Sara lachte. Noah stand auf.

»Es war sehr nett, dass wir uns wiedergesehen haben«, sagte er.

»Ja, das war es.« Sara nickte.

»Ich weiß nicht, vielleicht … Vielleicht läuft man sich ja mal über den Weg. An der Hotelbar oder so?«

»Ob das so eine gute Idee ist?«, fragte Sara, doch es klang überhaupt nicht nach einer Frage. Und wie als Antwort sah sie aus den Augenwinkeln Heather Mompeller auf sie zuschweben in diesem Kleid, das aussah wie ein Nachthemd, und dem Bademantel darüber, der offen hinter ihr herwehte.

»Minnie sagte, ich sollte dich holen«, erklärte sie. Wie bereits gestern im Garten musterte sie Sara neugierig, sagte aber nichts.

Sara lächelte, doch auch das Lächeln wurde nicht erwidert.

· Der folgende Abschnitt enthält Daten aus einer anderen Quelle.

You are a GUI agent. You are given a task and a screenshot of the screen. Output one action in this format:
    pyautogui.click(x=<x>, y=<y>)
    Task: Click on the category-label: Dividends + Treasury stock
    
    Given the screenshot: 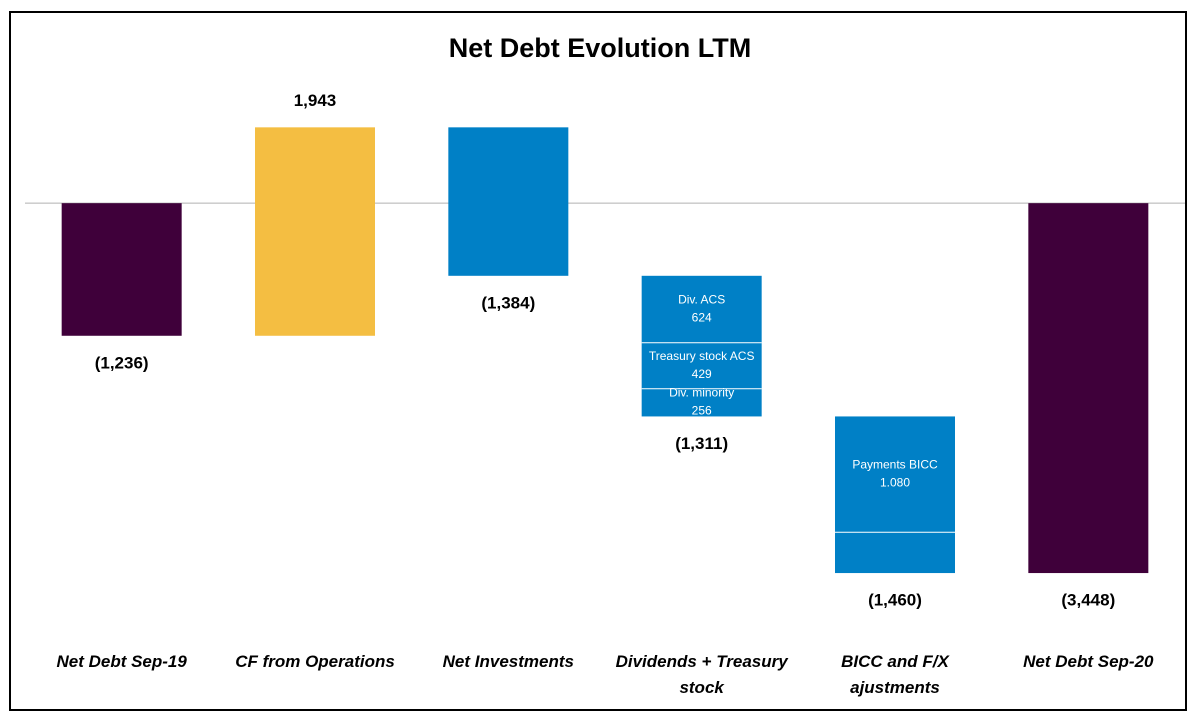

»Ja, so etwas in der Art habe ich mir schon gedacht«, sagte Noah. Er klang erschöpft. Aber auch er lächelte jetzt, als er Heathers Hand nahm und sich von ihr fortziehen ließ, und hätte Sara nicht sehr genau aufgepasst, wäre ihr die Grimasse, die er dabei zog – für den Bruchteil eines Augenblicks nur –, wohl gar nicht aufgefallen.

Doch sie bemerkte die Grimasse. Und während sie sich noch fragte, ob sie einen weiteren Gedanken darauf verschwenden sollte, entschied sie sich dagegen.